Joyce didn’t mind. She knew what he meant. She liked the invitation to be stupid. She practiced losing herself in the quiet of the life room, where the intent soft patter of pencils and charcoal was necessary and soothing as breathing. If anyone spoke, it woke her as if from a dream.
Iris Deare was training to be a primary school teacher. In the beginning it was Iris whom Joyce was in love with, at least as much as Ray. It was Iris who invited her round to visit them at their flat perched high on the first floor of one of the old steep Georgian terraces that overhung the river in Hilltop. In the sitting room—the lounge, Joyce learned to call it—there were three floor-length sash windows. Joyce had never seen anything like this room before; it was an inspiration. The floorboards were painted black, the walls were gray and hung with paintings and drawings and prints wherever there was space; nothing in the room was there because it was useful but only if it was interesting or beautiful. A huge old antique chaise longue stood along the back wall, its leather ripped and its horsehair stuffing leaking out; it was heaped with cushions, embroidered oriental ones and homemade ones covered in Liberty fabrics or batik prints Iris had done herself. In one corner of the room stood an old rocking horse with its paint washed off and its mane and tail worn down to stubble: Iris had found it put out with the rubbish in the street.

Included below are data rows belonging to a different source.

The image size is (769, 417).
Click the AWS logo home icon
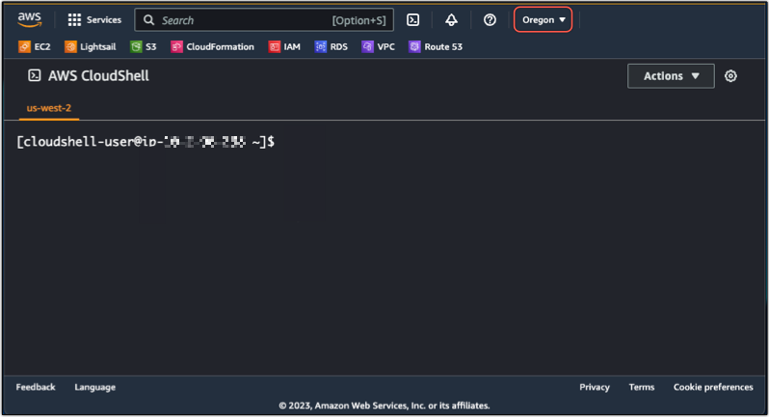(29, 19)
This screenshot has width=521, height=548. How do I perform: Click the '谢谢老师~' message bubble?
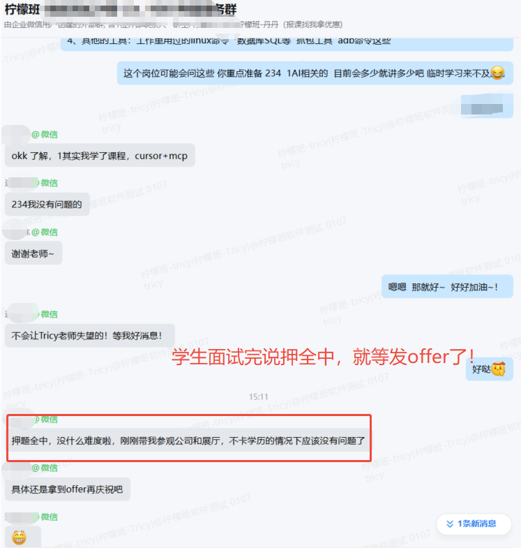coord(33,253)
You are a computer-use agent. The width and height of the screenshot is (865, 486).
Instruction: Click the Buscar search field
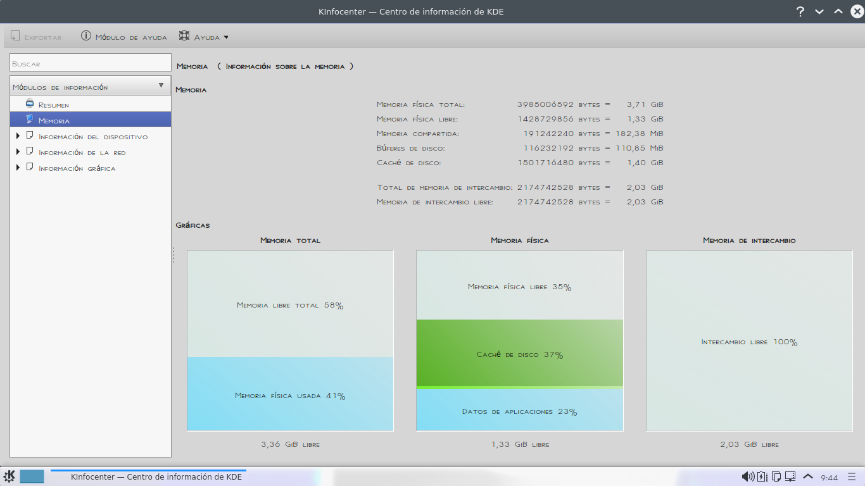91,63
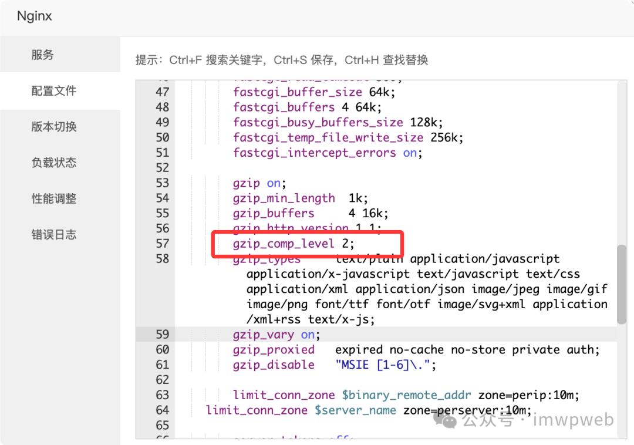Place cursor on gzip_comp_level value 2
634x445 pixels.
345,244

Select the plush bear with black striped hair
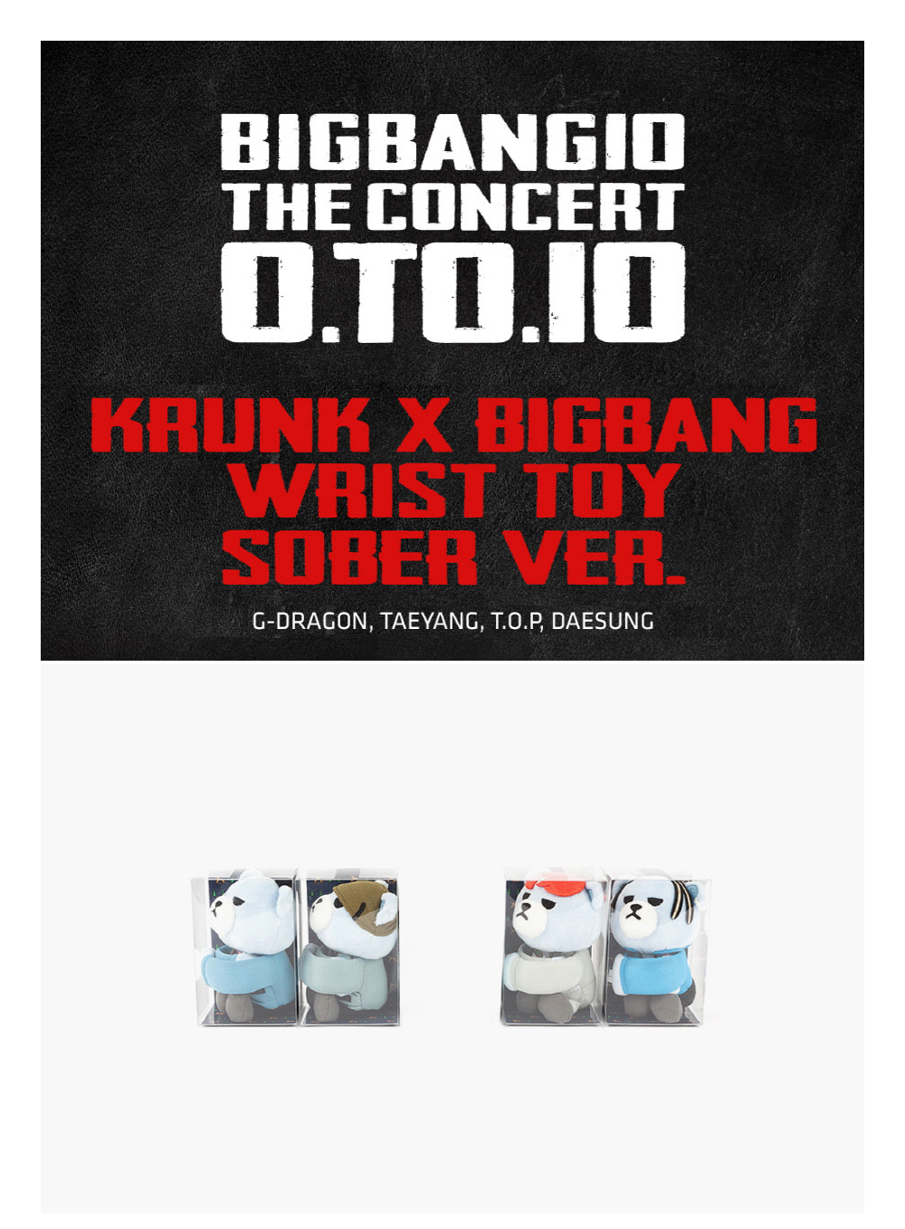pos(658,948)
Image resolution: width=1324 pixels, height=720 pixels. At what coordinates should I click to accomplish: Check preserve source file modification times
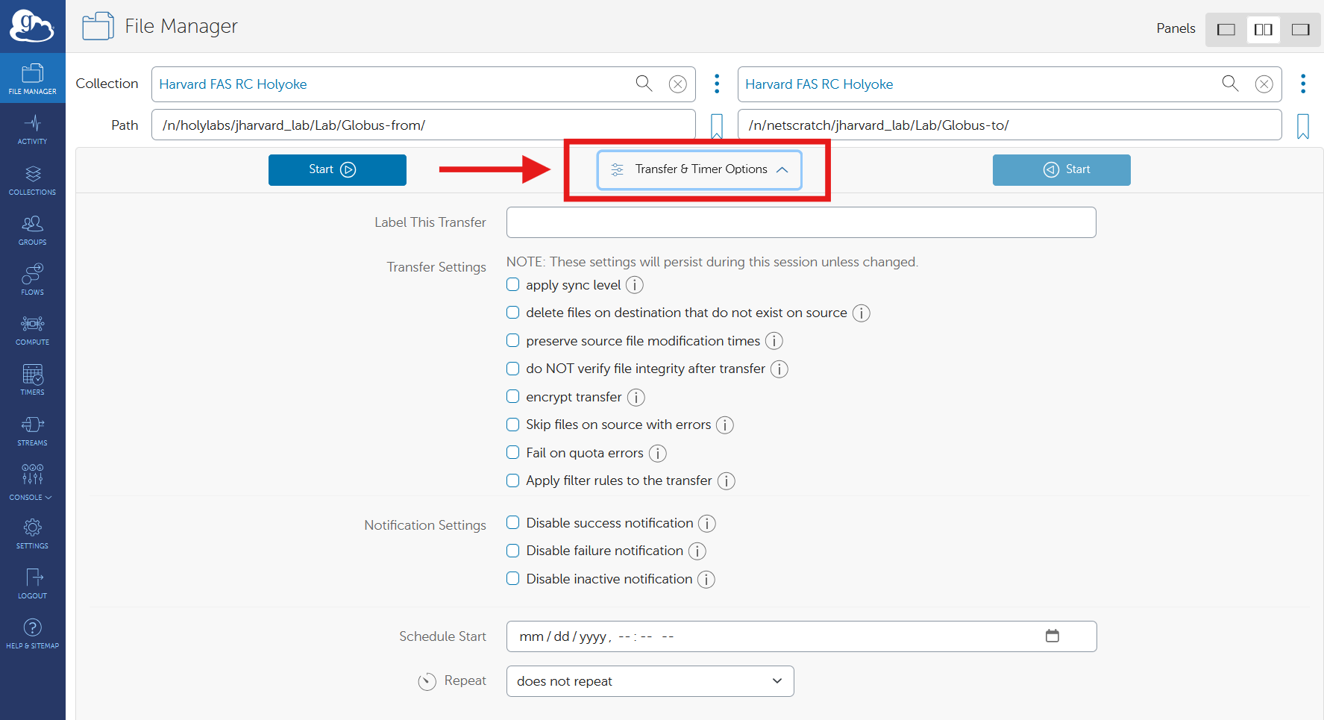(x=513, y=341)
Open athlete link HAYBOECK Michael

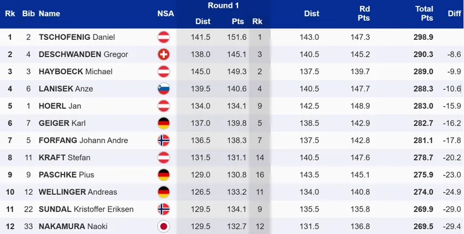coord(76,72)
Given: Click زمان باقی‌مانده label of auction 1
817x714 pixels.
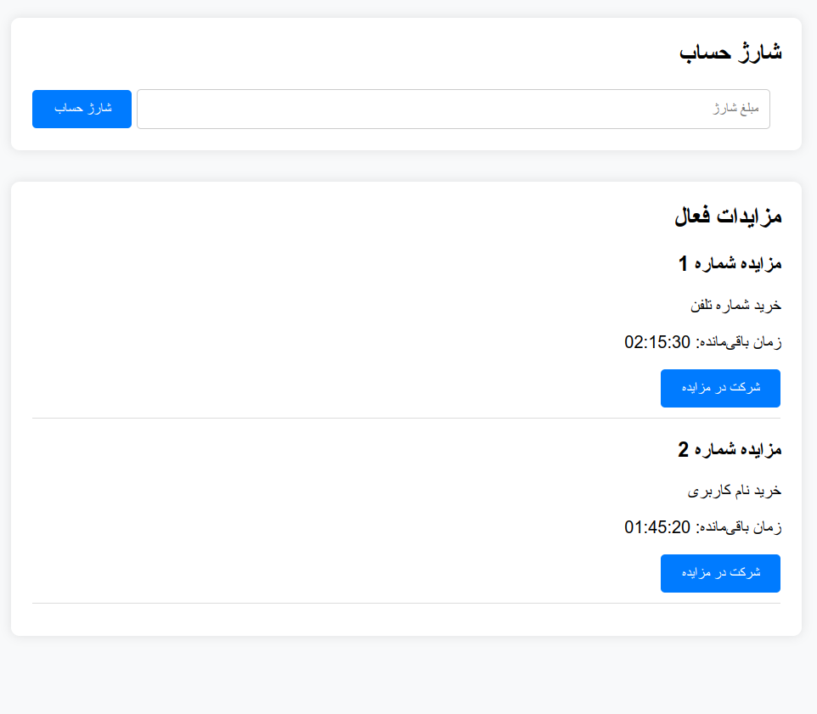Looking at the screenshot, I should pyautogui.click(x=739, y=342).
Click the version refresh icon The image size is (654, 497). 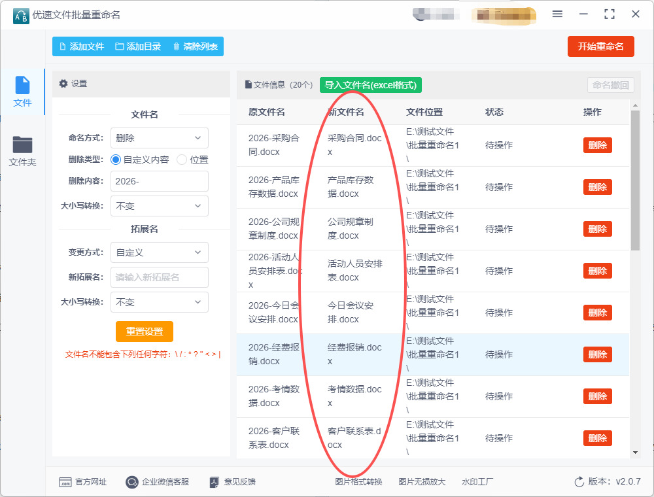tap(579, 482)
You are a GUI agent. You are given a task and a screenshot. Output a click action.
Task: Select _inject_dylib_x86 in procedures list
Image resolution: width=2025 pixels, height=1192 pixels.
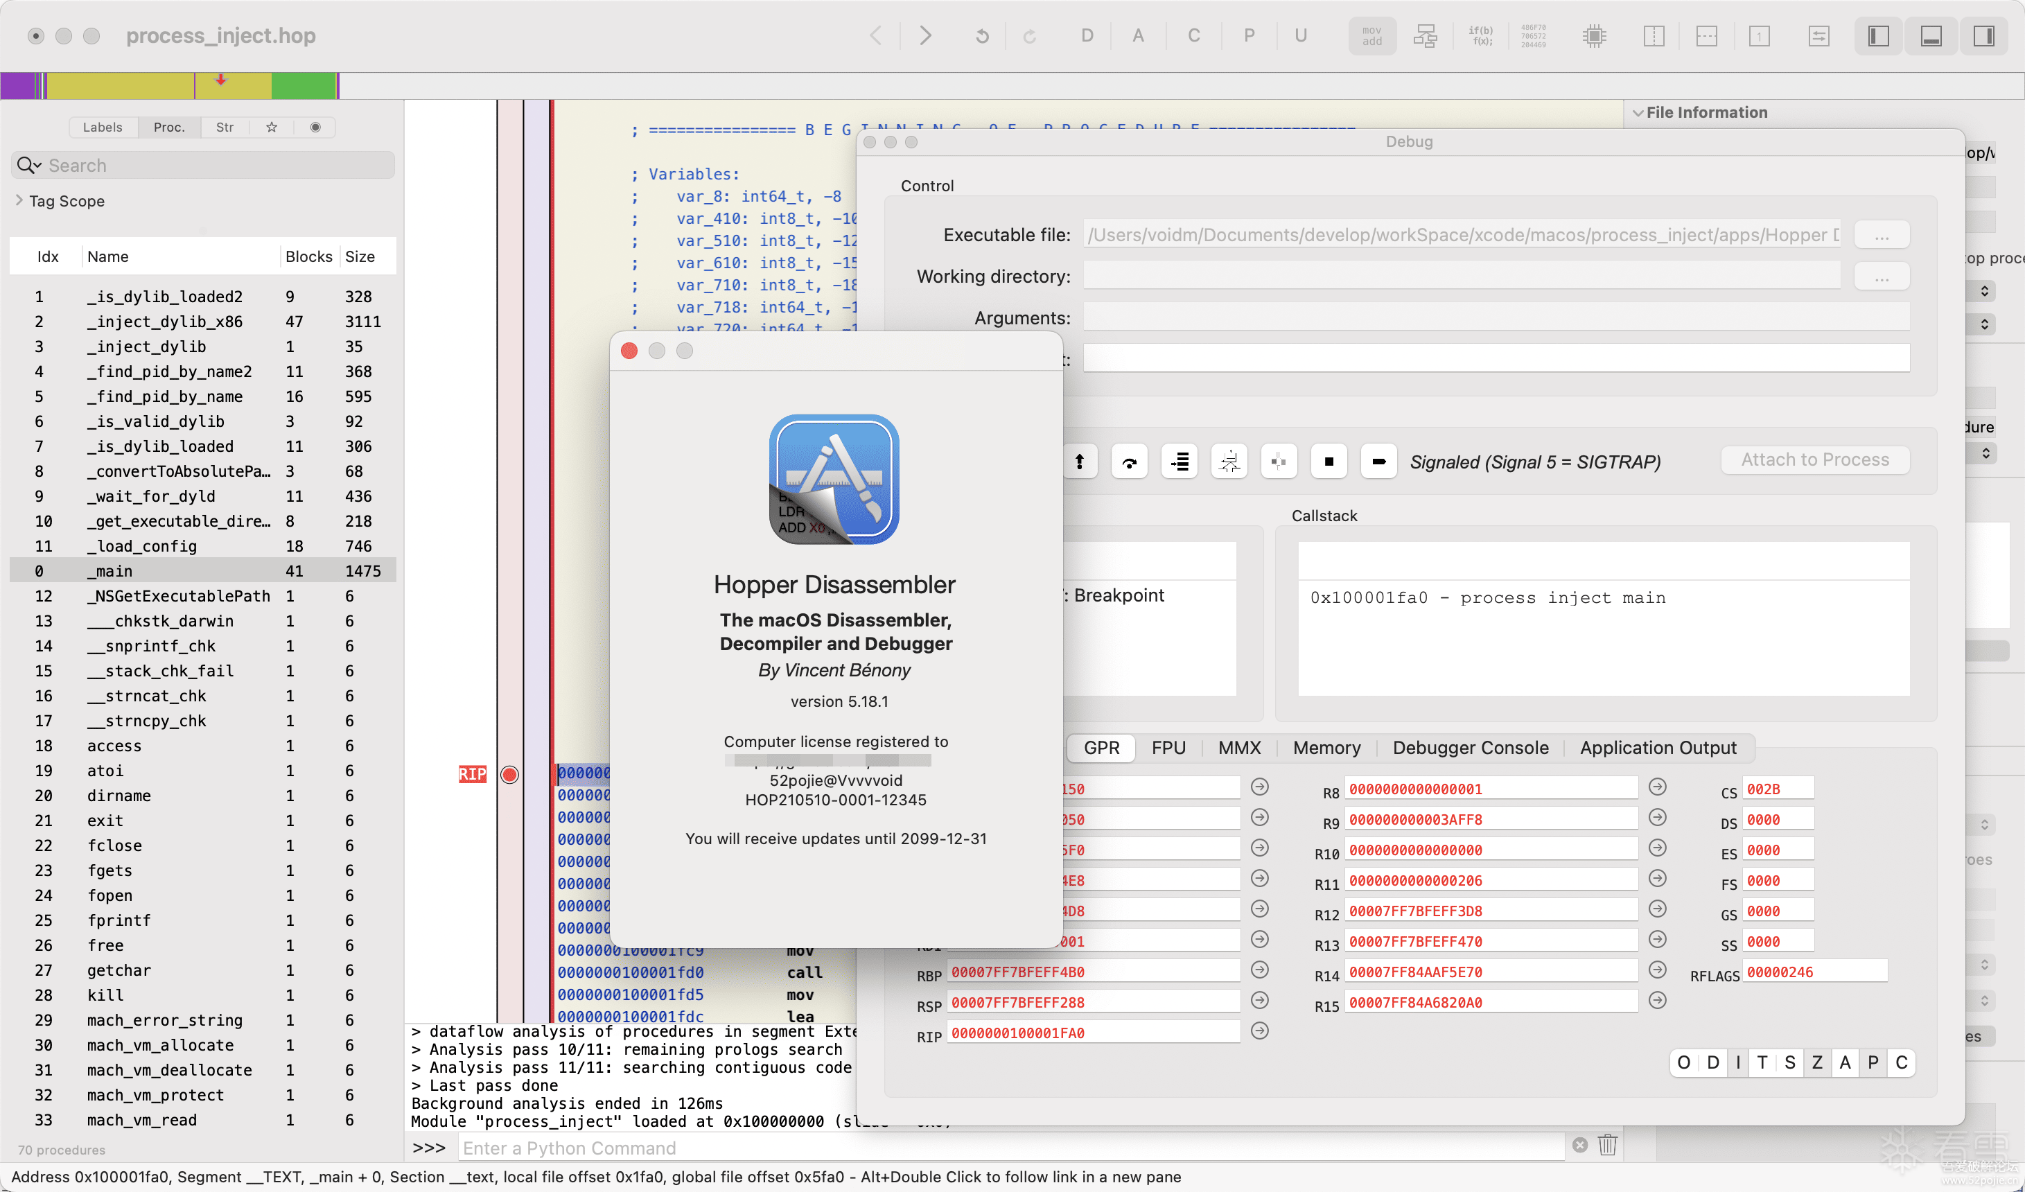coord(165,322)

—Poor old love, she said crooningly, rubbing the horse’s stubble with her cheek, kissing his flaring nostrils that had once been brilliant red, we think he’s a magnificent charger still, don’t we?
One end of the long room, beyond a sagging screen of carved oriental wood, was given over to be Ray’s studio. The flat always smelled of paint and turps. There were no curtains at any of the windows: Joyce couldn’t imagine how that felt, never being able to close yourself off from being seen.